Description du problème
Il y a plusieurs domaines dans lesquels le profilage ethnique peut se manifester plus particulièrement. Par exemple, les politiques publiques peuvent conférer des pouvoirs discrétionnaires excessifs aux forces de l’ordre, qui en font ensuite usage pour cibler des groupes ou des individus en fonction de leur couleur de peau ou de leur langue. Le plus souvent, le profilage ethnique est mû par des préjugés tacites. Le recours aux procédures d’interpellation et de fouille à l’égard des groupes minoritaires et des étrangers est l’une de ses formes les plus courantes.

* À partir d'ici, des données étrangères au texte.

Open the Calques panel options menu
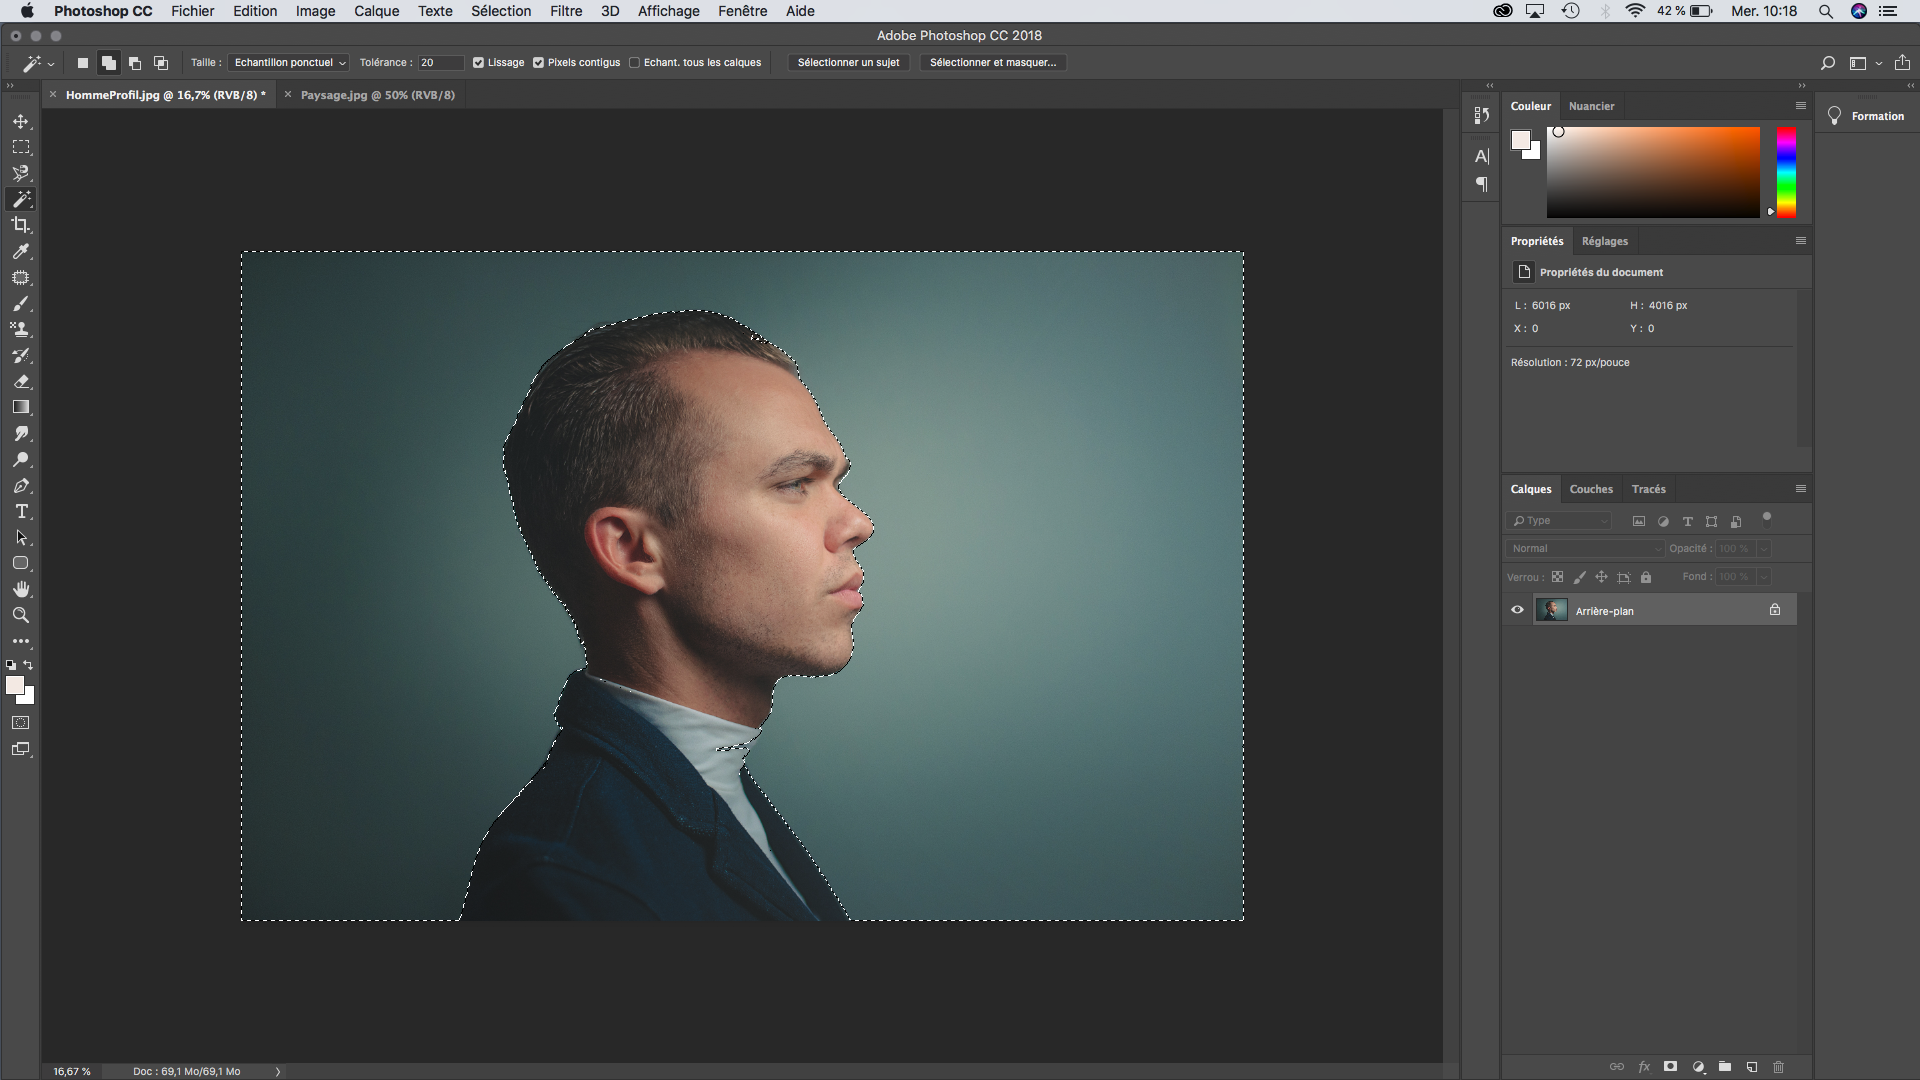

La multiplication des contrôles d’identité ou des interrogatoires de personnes ou de groupes aux points de passage frontaliers, ainsi que dans les aéroports, les stations de métro et les gares ferroviaires ou routières, est une autre caractéristique du phénomène. Dans certains contextes, des personnes appartenant à des groupes minoritaires ont été empêchées de quitter le pays dont elles sont ressortissantes.[2] Le profilage racial et ethnique est également pratiqué dans le système de justice pénale : les membres de groupes minoritaires se voient souvent imposer des sanctions pénales plus lourdes,[3] parfois aussi en raison de préjugés implicites, qui sont de plus en plus perpétués par des algorithmes d’apprentissage automatique.

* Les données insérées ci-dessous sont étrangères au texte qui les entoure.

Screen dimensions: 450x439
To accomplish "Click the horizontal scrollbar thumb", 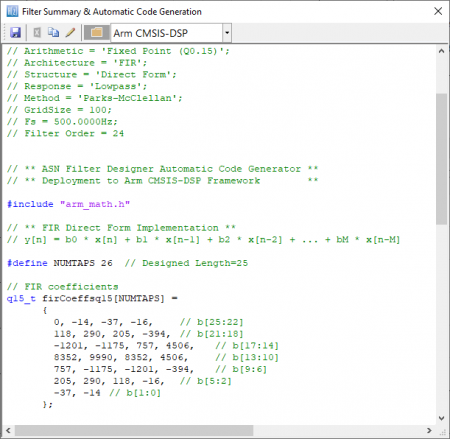I will (x=134, y=431).
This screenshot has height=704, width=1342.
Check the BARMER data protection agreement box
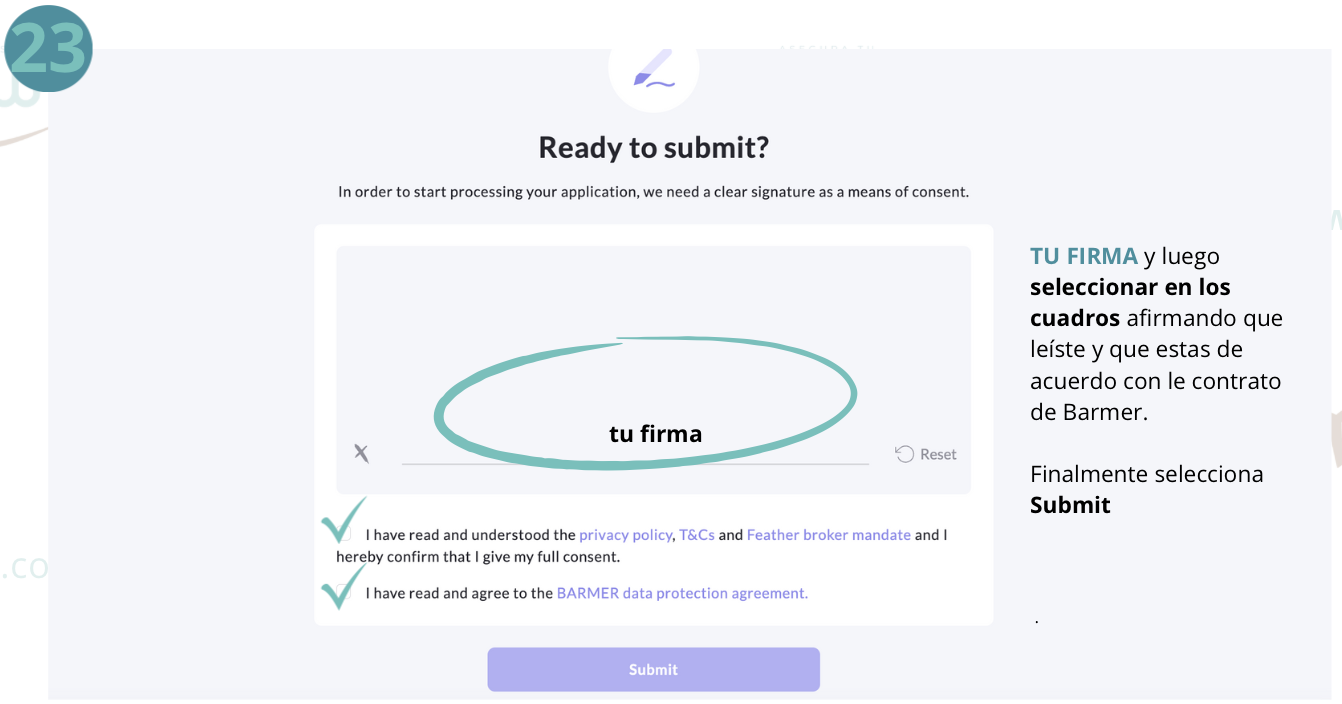coord(344,592)
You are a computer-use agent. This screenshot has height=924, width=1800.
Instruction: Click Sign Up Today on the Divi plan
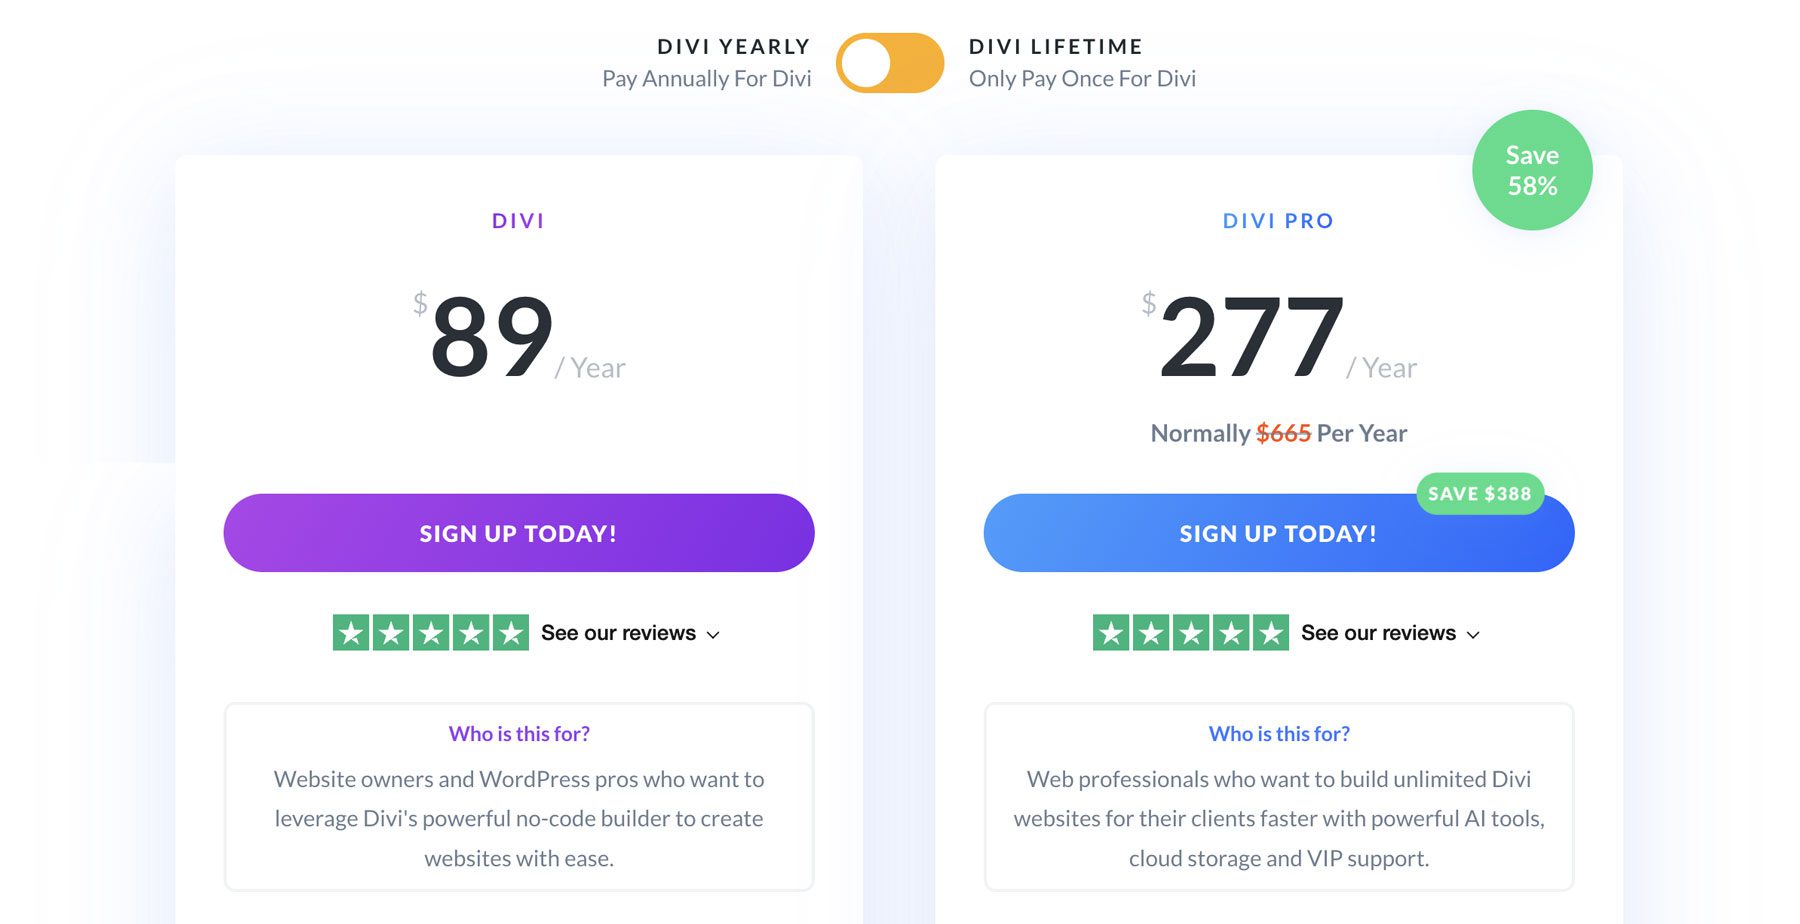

D’après les résultats d’une enquête menée à l’échelle de l’Union européenne[4] en 2015-2016 auprès de plus de 25 000 répondants issus de minorités ethniques ou d’origine immigrée, 14 % avaient été contrôlés par la police au cours des 12 mois précédant l’enquête. En France, selon les résultats d’une enquête nationale portant sur un échantillon de plus de 5 000 personnes,[5] les jeunes hommes d’origine arabe ou africaine ont une probabilité 20 fois plus élevée d’être contrôlés et fouillés que tout autre groupe d’hommes. S’agissant du Royaume-Uni, où la police est tenue par la loi de collecter et publier des données ventilées sur ses pratiques en matière de contrôle et de fouille, les statistiques établies par le Home Office (ministère de l’Intérieur) pour 2017-2018 montrent qu’en Angleterre et au pays de Galles, les Noirs avaient neuf fois et demie plus de risques d’être contrôlés que les Blancs.[6]
Le profilage ethnique des Roms est une réalité dans toute l’Europe. Par ailleurs, les contrôles d’identité arbitraires de personnes originaires du Caucase du Nord seraient des pratiques courantes en Fédération de Russie,[7] et des abus et harcèlements policiers contre des migrants suspectés d’être en situation irrégulière ou contre des Noirs ont été signalés en Ukraine [8] et en République de Moldova.[9]
Un corpus croissant de décisions judiciaires
Des juridictions nationales et internationales ont mis en lumière ces tendances inquiétantes. Dans l’affaire Timichev c. Russie,[10] la Cour européenne des droits de l’homme a considéré qu’aucune différence de traitement fondée exclusivement ou de manière déterminante sur l’origine ethnique d’un individu ne peut passer pour objectivement justifiée dans une société démocratique contemporaine, fondée sur les principes du pluralisme et du respect de la diversité culturelle. En ce qui concerne la charge de la preuve, la Cour a estimé que, une fois que le requérant a démontré qu’il y avait eu une différence de traitement, il incombe au gouvernement défendeur de prouver que celle-ci était légitime. Plus récemment, dans l’arrêtLingurar c. Romania[11] la Cour a conclu à des violations de l’article 14 (interdiction de la discrimination) de la Convention européenne des droits de l’homme (la Convention) combiné avec l’article 3 (interdiction des traitements inhumains ou dégradants) dans une affaire portant sur une descente de police à caractère raciste effectuée en 2011 au domicile d’une famille rom en Roumanie. Dans cet arrêt, qui traite de ce que la Cour a qualifié de « racisme institutionnalisé » dirigé contre les Roms, cette dernière emploie pour la première fois le terme de « profilage ethnique » pour décrire les activités de la police. Elle constate notamment que les autorités ont établi un lien direct entre origine ethnique et comportement délinquant, ce qui a rendu leur action discriminatoire.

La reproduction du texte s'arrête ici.